Best case scenario is that your immune system takes care of the final 1%. Worse case scenario is exactly as you described and you get mets that are resistant to therapy.
I thought the issue is your immune system wouldn’t know to take care of the final 1%. As that’s the issue with cancer: it isn’t an antigen. It is something made by the body so it’s already coated in a natural sheep’s clothing to escape being detected by the immune system. Hence why breakthroughs in marking the cells is so important so at least an outside force can treat it.
It could extend the life of the patient with a few years.
Maybe, or just extending the suffering for a couple of months. Hope it gets better!
Have you read the article?
Yeah I’ve read the article and I’ve gone and had a little look at the scientific paper as well. The paper only mentions the effect of the molecule on cancer cells and does not mention what effect it has or may have on normal tissue. Interestingly for their mice model they delivered the drug intratumourally. To me this suggests that the drug is not selectively taken up by the tumour cells and they you need to get around this by limiting the delivery of the drug to the site of the cancer. This is just my speculation though.
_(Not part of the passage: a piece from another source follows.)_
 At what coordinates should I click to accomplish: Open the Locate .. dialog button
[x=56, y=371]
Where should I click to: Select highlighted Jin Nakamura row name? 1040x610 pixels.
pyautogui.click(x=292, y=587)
However, if true it would have implications on the practicality of using this method as a cancer therapy.
For some cancers at least injecting intratumourally is feasible, especially so in early stages. If that could be achieved on a large scale in clinical trials, or hell even in bovine or porcine studies (no idea what they use for cancer typically, I’d assume porcine due to genetic similarity?), it would be a great step forward.